Task prompt: The required result is a copy of each line below in which "computer" appears.

Supplied information:
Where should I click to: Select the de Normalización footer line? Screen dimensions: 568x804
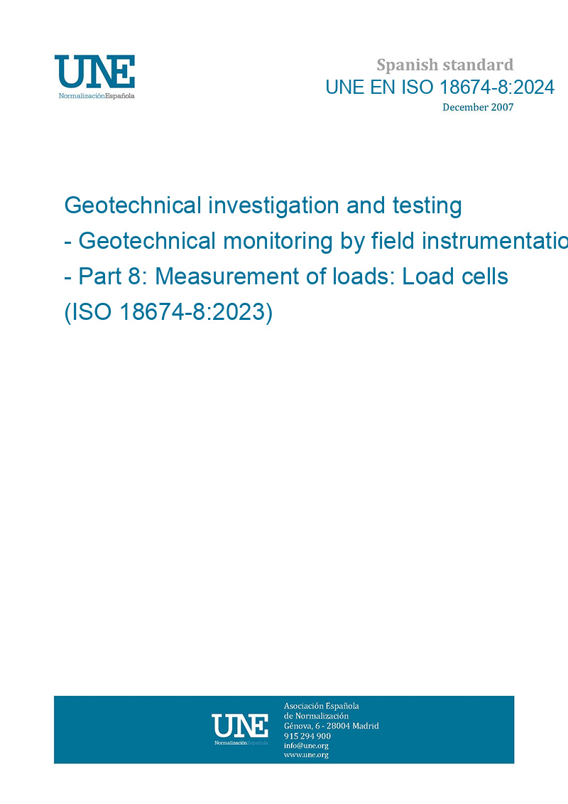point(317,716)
...
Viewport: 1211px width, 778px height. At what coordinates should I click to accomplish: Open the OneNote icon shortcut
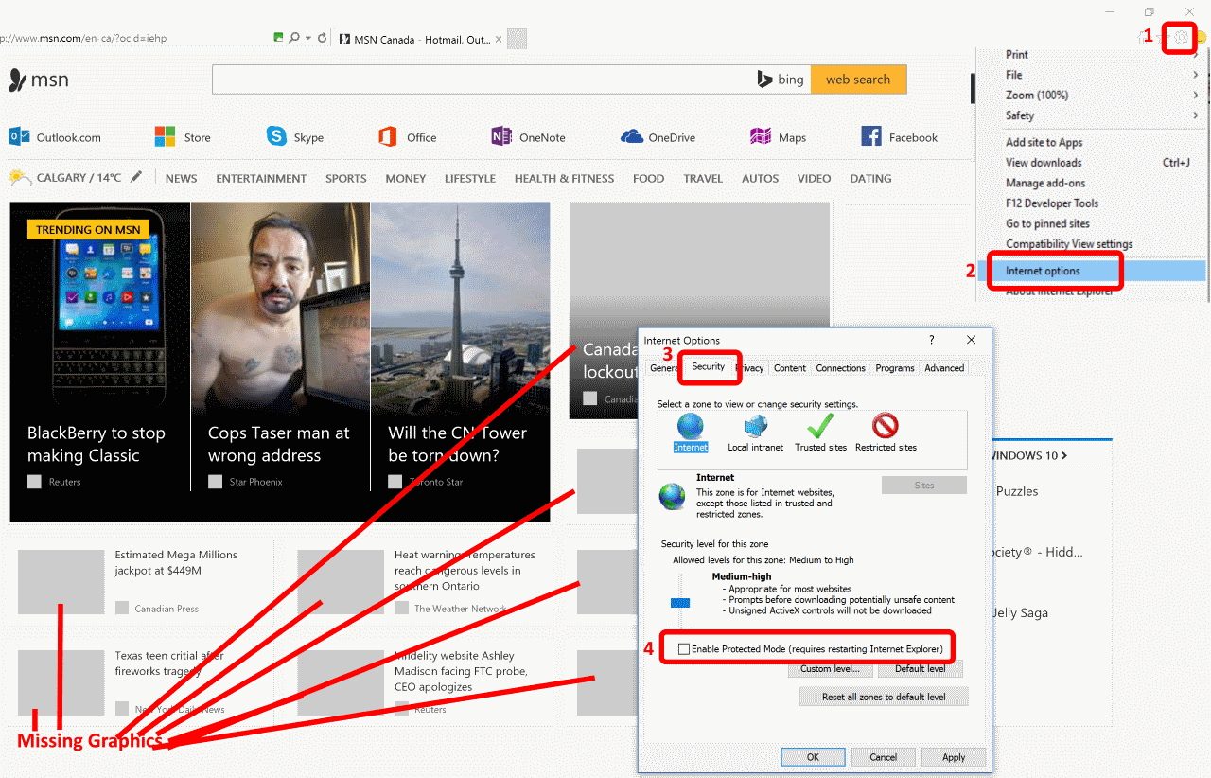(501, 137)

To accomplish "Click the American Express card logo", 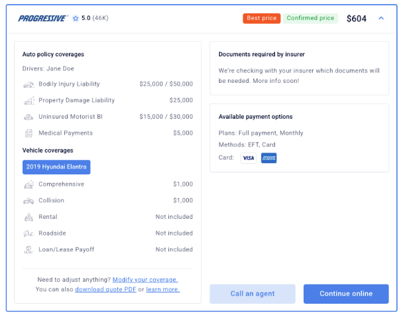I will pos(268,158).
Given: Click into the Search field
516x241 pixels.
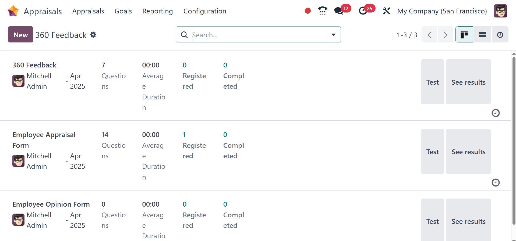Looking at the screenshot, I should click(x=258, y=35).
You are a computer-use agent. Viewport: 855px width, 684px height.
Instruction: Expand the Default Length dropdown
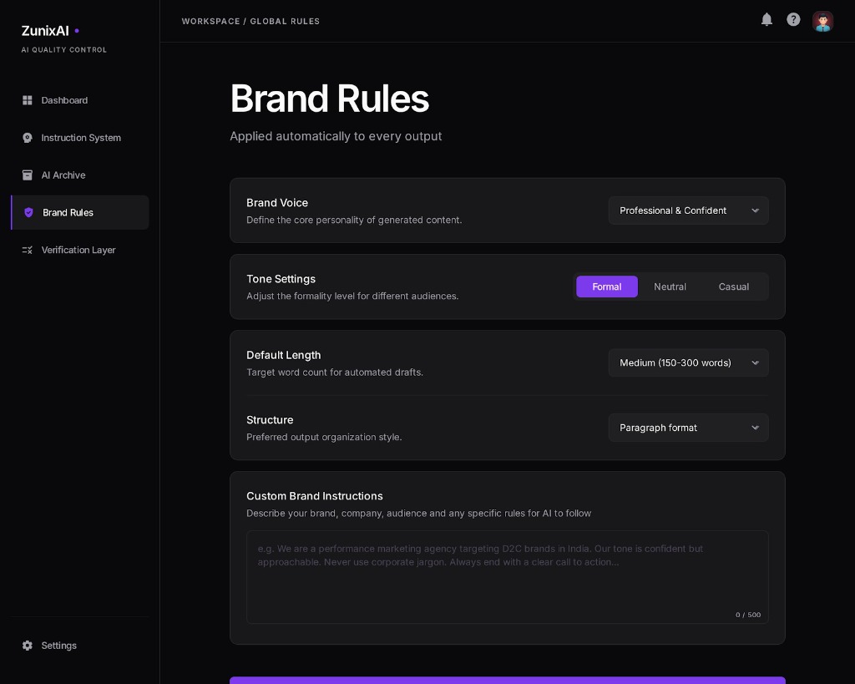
--
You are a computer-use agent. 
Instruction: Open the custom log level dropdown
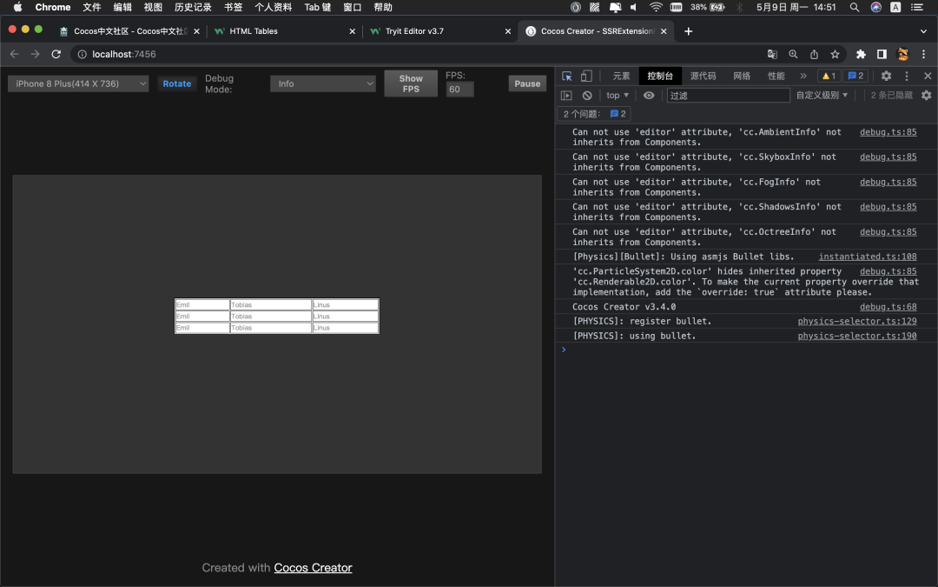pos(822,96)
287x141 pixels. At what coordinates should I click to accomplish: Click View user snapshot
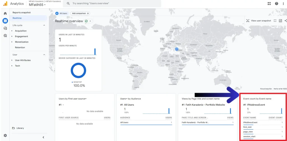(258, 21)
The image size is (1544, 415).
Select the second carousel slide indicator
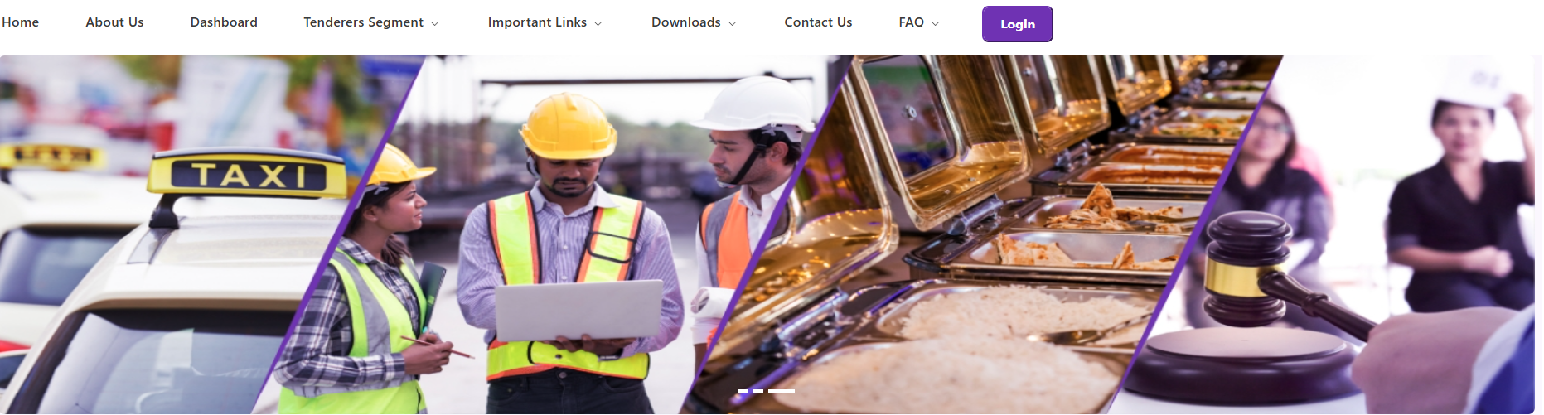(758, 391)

Exercise result:
You are a computer-use agent. Viewport: 855px width, 684px height.
You are a computer-use agent. 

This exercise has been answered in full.